序文 :
オミックスとがんバイオマーカー研究の最新動向をまとめて

 マイクロアレイ技術によりゲノムワイドな遺伝子発現やコピー数の変化の解析が可能になり,さらに,いわゆる次世代シーケンサーによる高速な全ゲノムのシーケンスも日常的に行われるようになっている。本編者の1人が専門とするプロテオミクスの領域においても,高感度な蛍光色素標識法,超低流速の液体クロマトグラフィー,質量分析法の機器や技術の進歩により数年前には考えられなかった高い感度で解析可能になってきている。
 本書で扱うゲノミクス(genomics),エピゲノミクス(epigenomics),トラスクリプトミクス(transcriptomics),プロテオミクス(proteomics),メタボロミクス(metabolomics),グライコミクス(glycomics)といった,いわゆる「オミックス(-omics)」研究は,このような高感度な方法で大規模・網羅的にすべての遺伝子・タンパク質・代謝産物・糖鎖を解析してしまい,その結果を俯瞰することで,既存の知見や理論からは到達できなかったような新たな知見を得ようとするデータ駆動型研究であり,従来の仮説駆動型の研究手法と根本的に考え方が異なる。さらに複数の「-omics」を組み合わせた多層統合解析によって分子間のネットワークや,リン酸化などによって伝達されるシグナル経路を明らかにし,生命現象や病態をシステムとして理解する試みも行われている。これらの解析によって得られるデータは膨大であり,研究者の頭の中だけで処理することは通常不可能である。インフォマティクス(informatics)の情報解析技術の助けにより,意味づけが可能となる。

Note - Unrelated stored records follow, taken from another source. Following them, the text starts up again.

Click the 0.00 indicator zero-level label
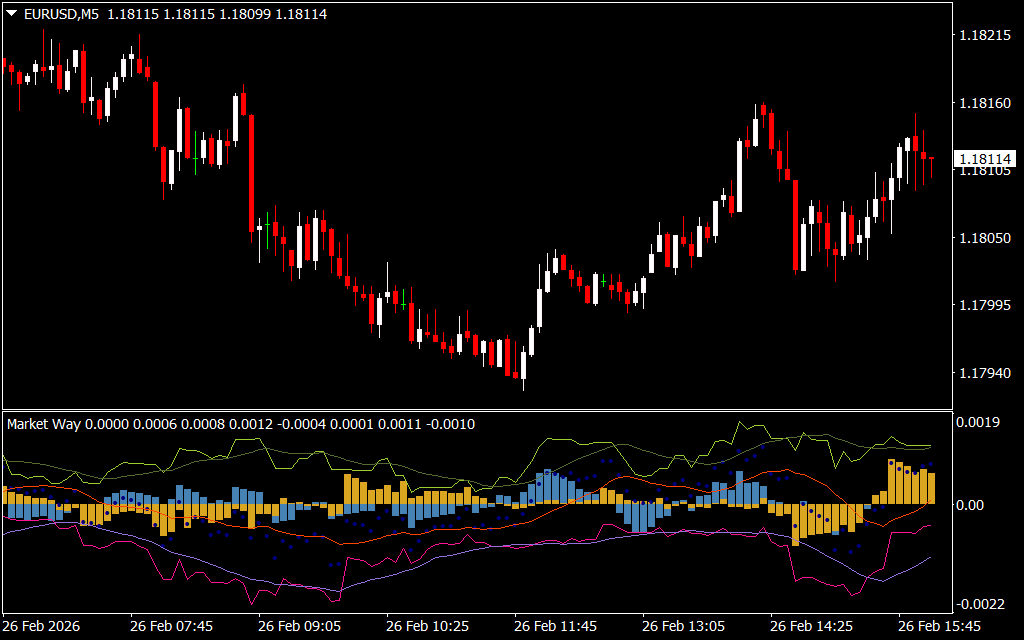 tap(972, 505)
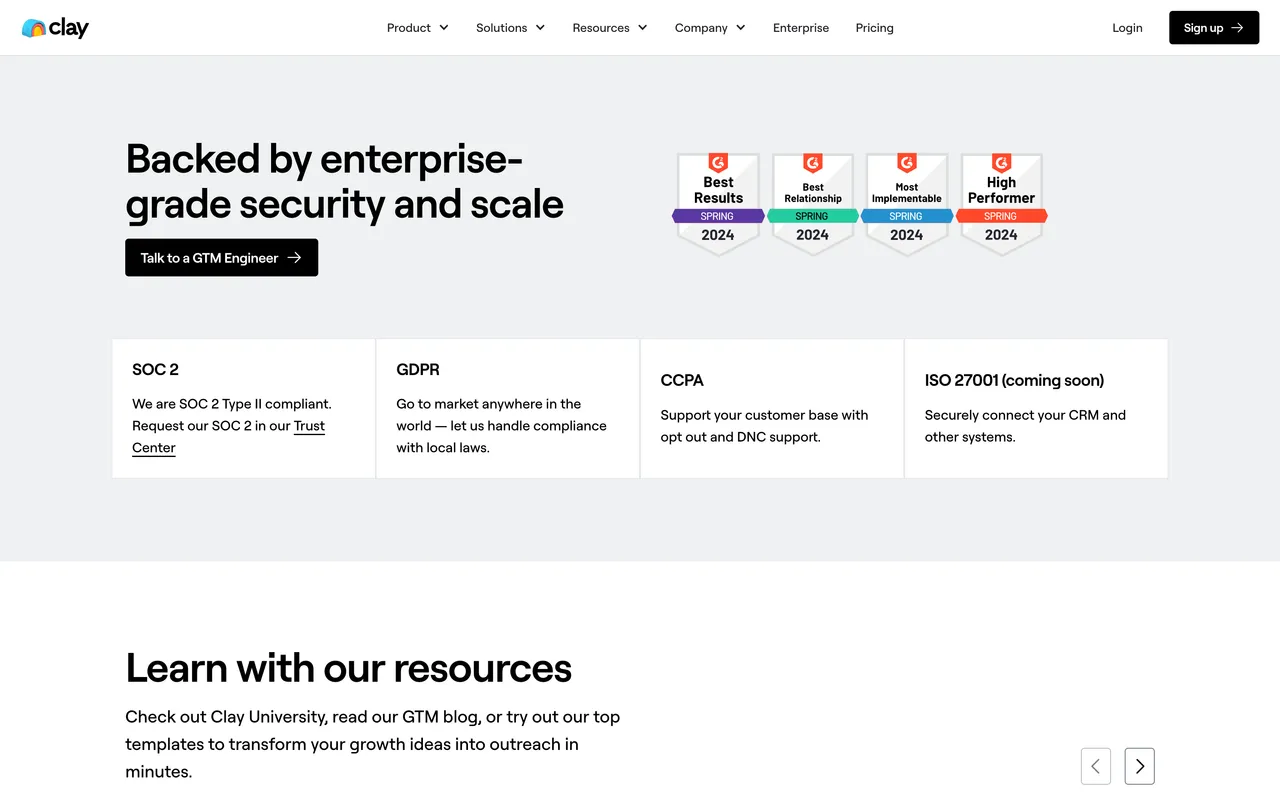Image resolution: width=1280 pixels, height=793 pixels.
Task: Expand the Resources dropdown
Action: pyautogui.click(x=609, y=28)
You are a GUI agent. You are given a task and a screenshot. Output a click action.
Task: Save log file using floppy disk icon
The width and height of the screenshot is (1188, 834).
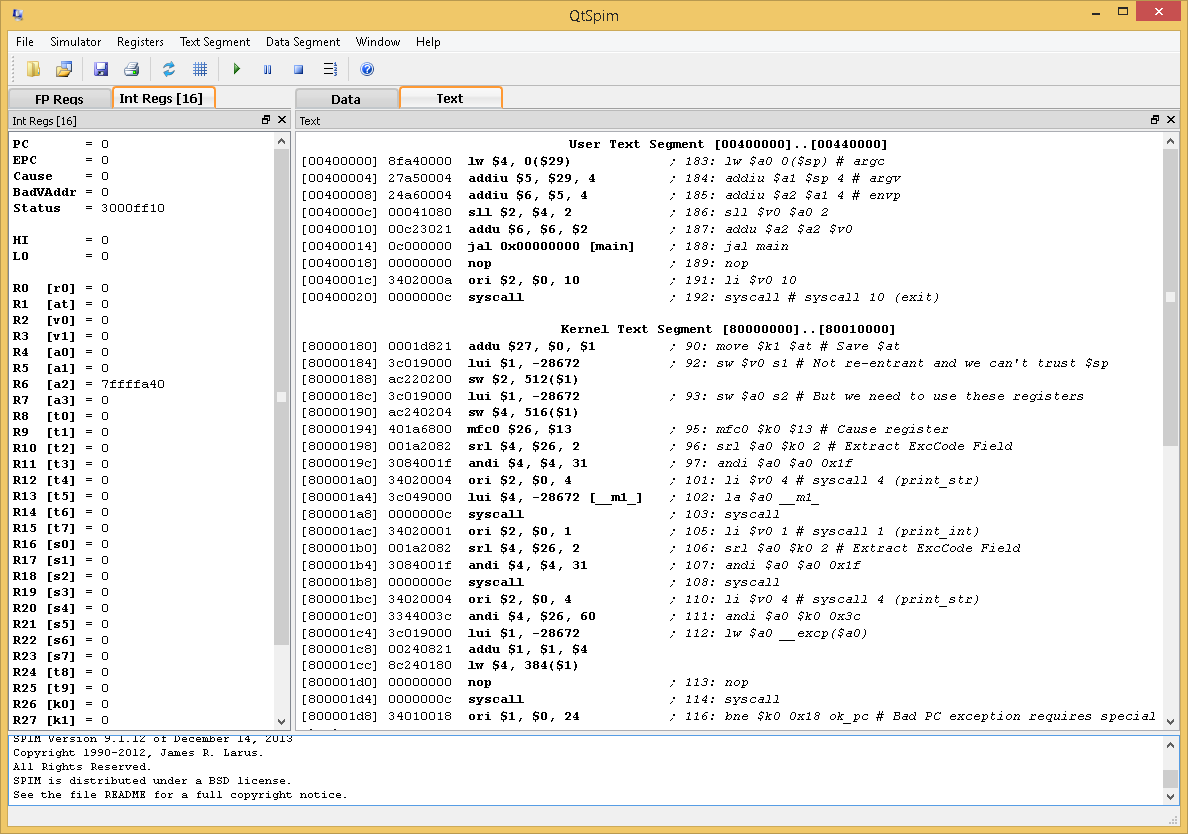(101, 69)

 本書では,これからバイオマーカーの探索を始めようとする研究者のためのオミックス解析技術の概要紹介から,そのインフォマティクスやデータベース構築についてまで,それぞれの専門家に執筆いただいた。
これらの大規模解析によって新たな予防・診断・治療法が開発されることが期待される。腫瘍マーカーは腫瘍細胞により産生され,患者の血液・尿・便などに検出されるタンパク質や糖鎖・自己抗体などで,腫瘍の早期診断,治療効果の判定,治療後の経過観察などに従来より広く利用されている。さらに,アミノ酸やマイクロRNAなども腫瘍マーカーとして利用可能なことが明らかになってきた。

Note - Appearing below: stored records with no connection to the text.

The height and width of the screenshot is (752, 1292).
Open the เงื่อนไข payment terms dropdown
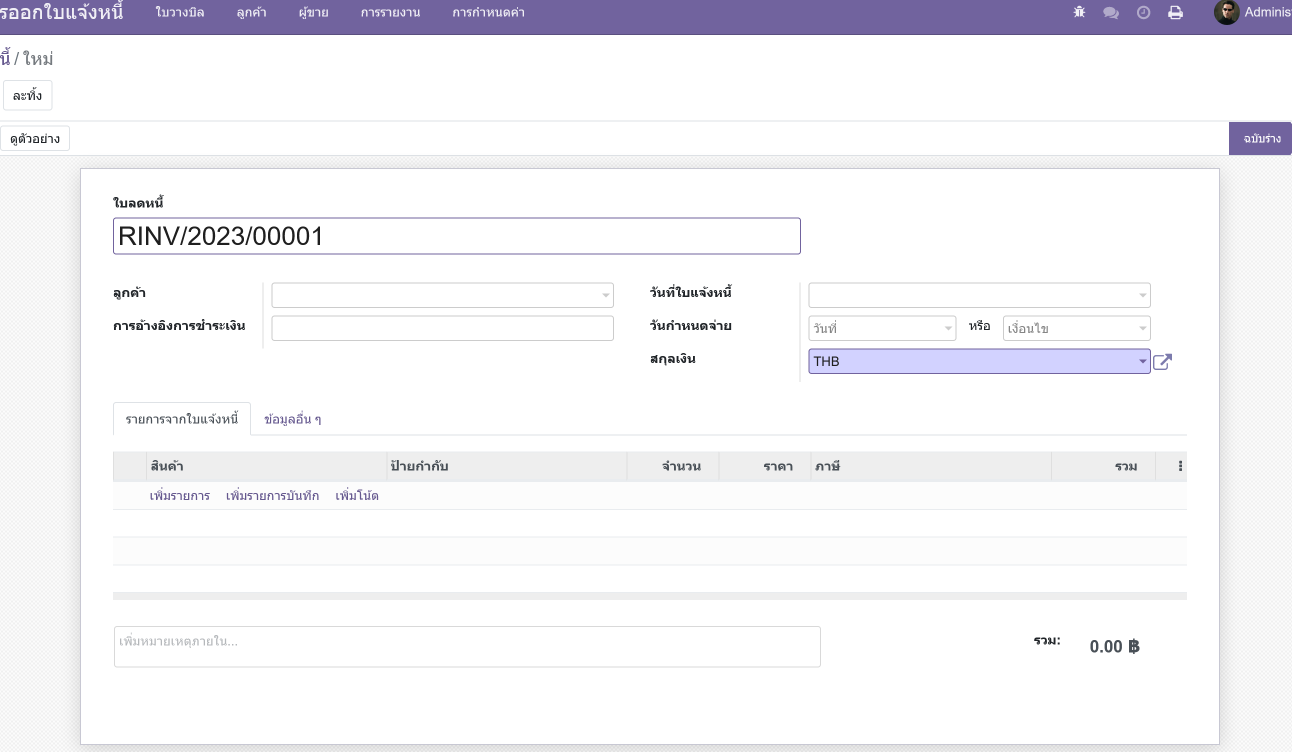1076,328
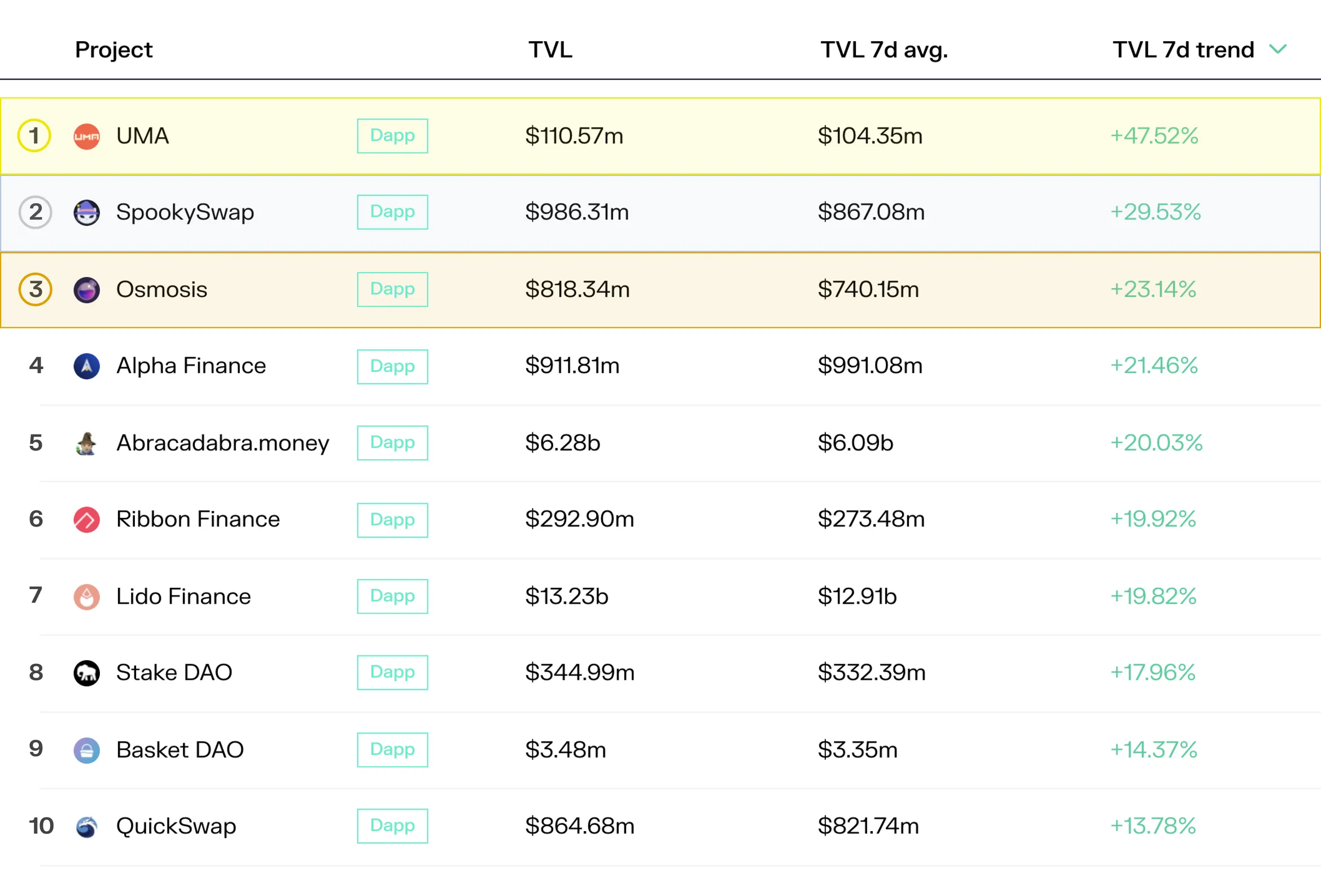Open the Basket DAO logo icon
The image size is (1321, 896).
coord(86,750)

 また,最近はバイオマーカー(biomarker)という言葉もよく耳にする。バイオマーカーは腫瘍細胞から産生されるものに限らず,病態と密接に相関し,治療の指標となるサロゲートマーカー(surrogate marker)なども含まれ,また現在のみならず将来の病態や治療薬の効果や有害事象を予測するようなものまでを含めた,より広い意味で用いられる言葉である。コンパニオンバイオマーカー(companion biomarker)は特定の治療薬の効果や副作用を予測するものをさし,特に分子標的治療薬の開発では必須になってきている。さらに個々の症例の病型や経過,治療応答性,発がんリスクなどを正確に予測するバイオマーカーが開発できれば,既存の薬剤であっても効果を最大化できる個別化医療が実現されることが期待される。本書では,このようながんの個別化医療を実現するバイオマーカーについて,従来の成書ではできないタイムリーな知見をまとめることを企画した。さらに最終章では新規のバイオマーカーを体外診断薬として実用化する過程についても専門家に執筆いただいた。
 最後に分担執筆をいただいた精鋭の皆様方に,この場を借りて御礼を申し上げる。また監修の今井浩三先生には,企画の段階より貴重なご意見をいただいた。オミックスとバイオマーカー研究の最新の総説集である本書を,これからオミックス解析手法を用いた臨床研究を始める研究者,バイオマーカーを利用しようとする臨床医,さらにはバイオマーカーの実用化に関わる企業の方に愛読いただければ幸いである。